Figure 2. miR-29a induces maturation of murine bone marrow derived dendritic cells.

Day 6 BMDCs were washed and treated with DOTAP-miR29a (1μg/ml), miR-16 (1μg/ml), DOTAP alone or ssRNA (ssRNA40/LyoVec™ 5μg/ml, Invivogen) for 48 hrs.

(A) Flow cytometric analysis of maturation markers CD40, CD80, CD86, MHCII and CCR7. Grey histogram, DOTAP alone; Black histogram, indicated treatment. One representative experiment of three is shown. (B) Detection of TNF-α and IL-6 in supernatants by ELISA. Samples were assayed in triplicate and results are shown as the means of three independent experiments. (C) BMDC were washed and cells (5×10⁵) were placed in a Transwell migration chamber and allowed to migrate for 3 hrs at 37°C. SLC/CCL19 (200 ng/ml) was placed in the lower chamber to induce CCR7-dependent chemotaxis. Lower chambers with medium only served as a control for spontaneous migration. CCL19-dependent migration was calculated according to the formula: Migration Index (MI) = number of cells CCL-19/number of cells medium only. The mean ±SEM of two independent experiments performed in triplicate is presented. (D) Day 6 B6D2F1 BMDCs were washed and treated with for 48 hrs with DOTAP-miR-29a/miR-16 or DOTAP alone to induce maturation. B6 T cells were stained with CFSE and incubated with allogeneic BMDC (stimulator: effector =1:5). Cell division was measured by CFSE dilution after 7 days.
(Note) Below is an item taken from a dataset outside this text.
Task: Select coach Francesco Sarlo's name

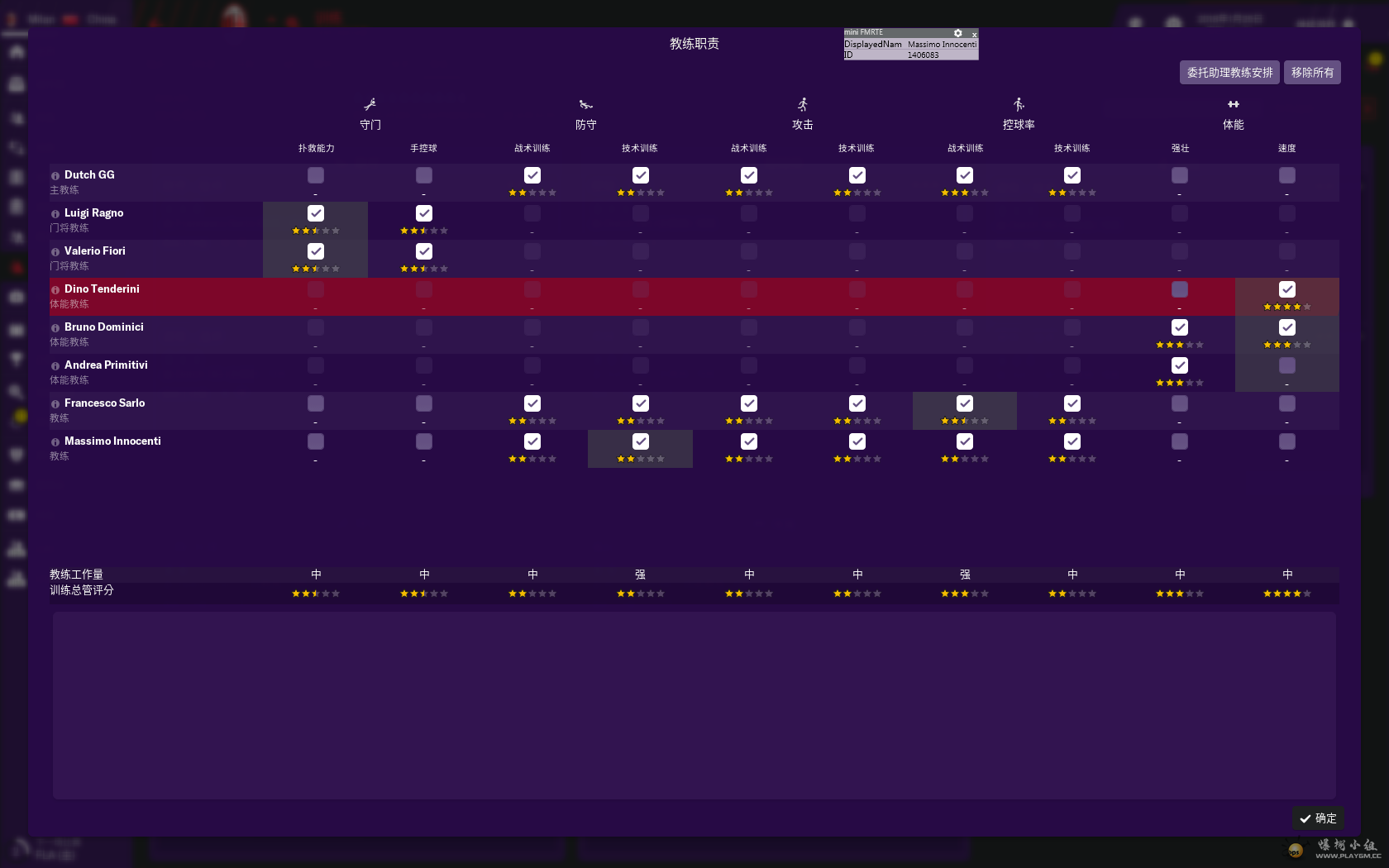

Dotted grey histogram, undivided T cell peak; dashed black histogram, DOTAP alone; grey histogram, DOTAP-miR-16; black histogram, DOTAP-miR29a. One representative experiment of three is shown. (E) Bar plots showing relative T cell proliferation of experiment described in D. Data (CFSE MFI) was normalized to the DOTAP alone group, and is represented as mean ±S.D. of three independent experiments.